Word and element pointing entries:

* * * * * * * * *

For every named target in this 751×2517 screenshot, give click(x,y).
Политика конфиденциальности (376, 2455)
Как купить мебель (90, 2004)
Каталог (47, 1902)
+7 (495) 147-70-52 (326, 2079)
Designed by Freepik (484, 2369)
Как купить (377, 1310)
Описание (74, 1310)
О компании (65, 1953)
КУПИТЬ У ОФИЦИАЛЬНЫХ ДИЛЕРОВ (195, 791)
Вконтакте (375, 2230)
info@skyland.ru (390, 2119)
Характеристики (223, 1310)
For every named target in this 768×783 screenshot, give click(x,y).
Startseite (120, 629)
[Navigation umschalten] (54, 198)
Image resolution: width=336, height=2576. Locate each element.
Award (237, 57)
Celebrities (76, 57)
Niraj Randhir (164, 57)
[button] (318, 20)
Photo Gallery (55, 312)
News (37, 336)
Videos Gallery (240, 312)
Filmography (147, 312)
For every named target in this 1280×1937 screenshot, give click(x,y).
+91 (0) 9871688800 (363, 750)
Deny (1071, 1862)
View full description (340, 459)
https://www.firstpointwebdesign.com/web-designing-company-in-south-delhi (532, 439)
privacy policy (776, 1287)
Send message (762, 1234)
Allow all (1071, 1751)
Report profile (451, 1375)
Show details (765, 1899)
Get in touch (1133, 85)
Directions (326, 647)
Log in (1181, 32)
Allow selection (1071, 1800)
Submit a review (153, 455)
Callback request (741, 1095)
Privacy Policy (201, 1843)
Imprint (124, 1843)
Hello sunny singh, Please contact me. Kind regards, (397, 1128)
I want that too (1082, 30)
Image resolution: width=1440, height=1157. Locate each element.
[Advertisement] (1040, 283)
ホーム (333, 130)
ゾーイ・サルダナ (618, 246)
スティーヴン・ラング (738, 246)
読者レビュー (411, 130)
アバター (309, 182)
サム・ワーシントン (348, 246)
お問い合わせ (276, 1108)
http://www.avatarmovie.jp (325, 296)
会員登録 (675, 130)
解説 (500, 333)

* * * * * * * * *

**DIRECTIVE**.
Can you gather every line in the listing above that contains the string "resolution"?

**EXERCISE OUTPUT**.
Image resolution: width=336, height=2576. Locate each element.
Image resolution: width=1440, height=1157. Locate each element.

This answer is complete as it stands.